Os amigos, que ficaram assustados e sem reação, decidiram se afastar da dupla. Mesmo depois de uma semana, as cenas não saem da cabeça de Thiago.
"Eu me senti estarrecido. Eu estou preparado para ser seguido por um segurança, quando vou a um shopping de luxo. Eu sei que a minha presença causa estranheza quando vou a um tipo de restaurante onde eu sou o único negro. Esse racismo velado faz parte do meu dia a dia. E eu aprendi a lidar com isso. Mas ao chegar em um samba, um território historicamente negro, eu tento desligar a minha atenção em relação a isso. Ninguém se sente 100% preparado para lidar com um ato de racismo assim tão grotesco, tão explícito. Isso deixa qualquer um sem reação", desabafou.
A Delegacia de Crimes Raciais e Delitos de Intolerância (Decradi) investiga o caso como racismo, após representantes do PedeTeresa, grupo que se apresentava no local, e a jornalista Jackeline Oliveira, que gravou o casal, irem até a especializada na segunda-feira (22). A dupla que aparece no vídeo durante a roda de samba é uma professora argentina e um brasileiro que mora no Rio.
"O primeiro passo foi dado. Eu acredito na lei e acredito que ela será aplicada aos dois. Além disso, nós do Que tal um samba? - em parceria com a Comissão de Combate ao Racismo e ao Grupo PedeTeresa - estamos criando uma cartilha para o público e para os produtores, seguranças, músicos e todos os que trabalham com rodas de samba. O objetivo é educar, mas principalmente ensinar a agir para que casos assim não mais se repitam", disse Thiago.
Seguranças que trabalhavam na roda de samba relataram ter visto outro argentino fazendo imitação de macacos. A organização do evento acredita que havia um grupo de estrangeiros da Argentina no evento. Eles devem prestar depoimento na próxima semana.

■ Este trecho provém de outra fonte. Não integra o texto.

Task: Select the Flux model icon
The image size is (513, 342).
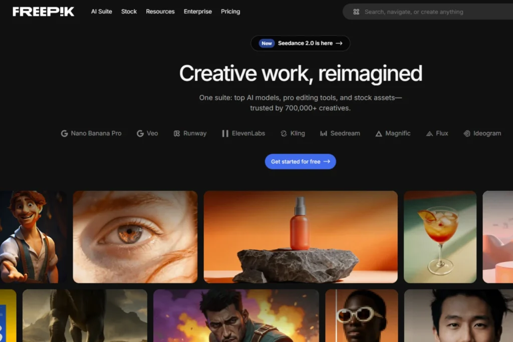Action: (429, 133)
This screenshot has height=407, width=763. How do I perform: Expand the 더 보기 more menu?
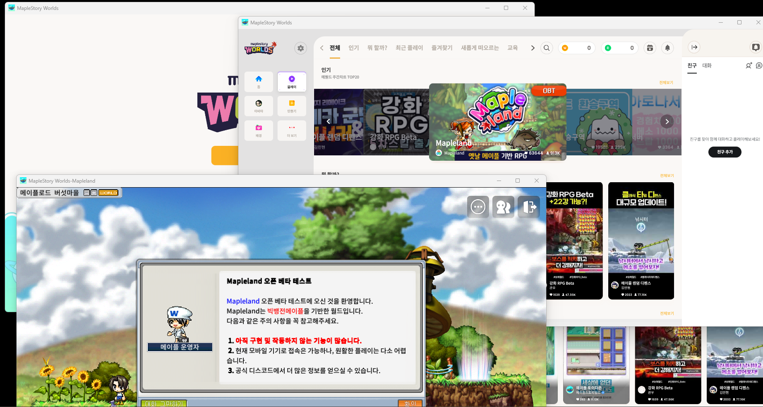pyautogui.click(x=292, y=130)
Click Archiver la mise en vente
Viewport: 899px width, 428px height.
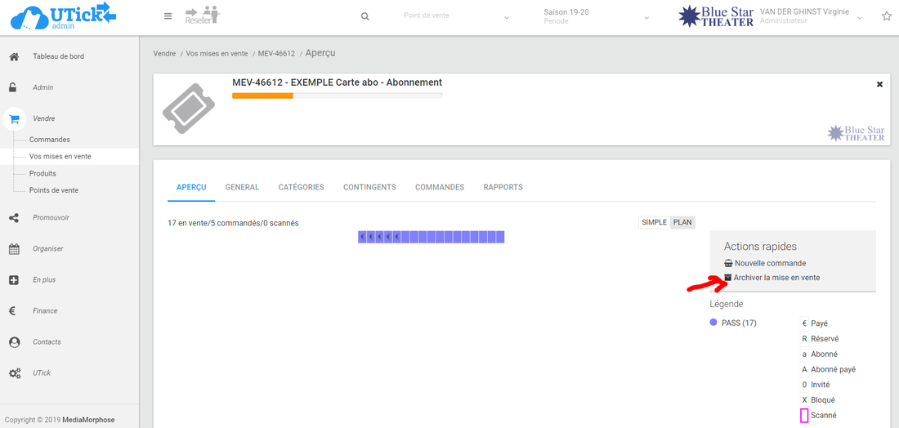pos(776,278)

"Espero que a justiça seja feita, os responsáveis por esse ato sejam responsabilizados e que seja um ponto de partida para acertarmos pessoas do samba e o público de como reagir em um momento tão sério e grave como este", finalizou João Ricardo.

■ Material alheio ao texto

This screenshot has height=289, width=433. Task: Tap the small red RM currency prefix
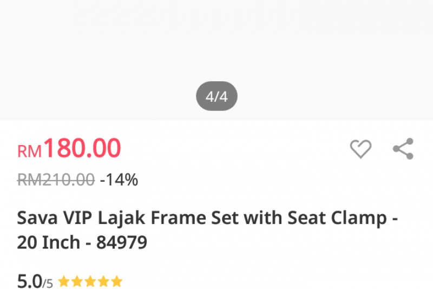click(x=29, y=152)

Argentina estava no Rio em evento
A professora argentina veio ao Rio para um evento no Colégio de Aplicação da Universidade Federal do Rio de Janeiro (UFRJ), entre os dias 15 e 19 deste mês. A Junta Diretiva Internacional do Fórum Latino-americano de Educação Musical (Fladem) pediu à seção brasileira uma investigação sobre a estrangeira e informou que os investigados não são associados e que o vídeo foi gravado quando todo o seminário já havia terminado
A Associação Orff-Schulwerk da Argentina defendeu a professora na terça-feira (23), alegando que o ato não tem conotação racista. A organização sem fins lucrativos informou que a argentina é associada há muitos anos e participou de alguns encontros, "mostrando sempre uma grande capacidade de trabalho e criatividade". A nota diz ainda que, no país, "no contexto de uma atividade pedagógica, a imitação de animais não tem conotação racista".
Ato na Praça Tiradentes
O PedeTeresa convocou um ato contra o racismo, após o caso. O evento vai acontecer no dia 2 de agosto, na Praça Tiradentes, no Centro, onde o episódio racista aconteceu.
Em um vídeo nas redes sociais, os integrantes chamaram o público para participar do ato: "A gente está aqui não só para convidar vocês para a nossa roda de samba. A gente convida vocês para o nosso ato contra o racismo (...) Racismo é crime, chegue chegando, mas chega devagar, valeu? Respeite quem pôde chegar onde a gente chegou e quando chegar no terreiro, procure primeiro saber quem eu sou".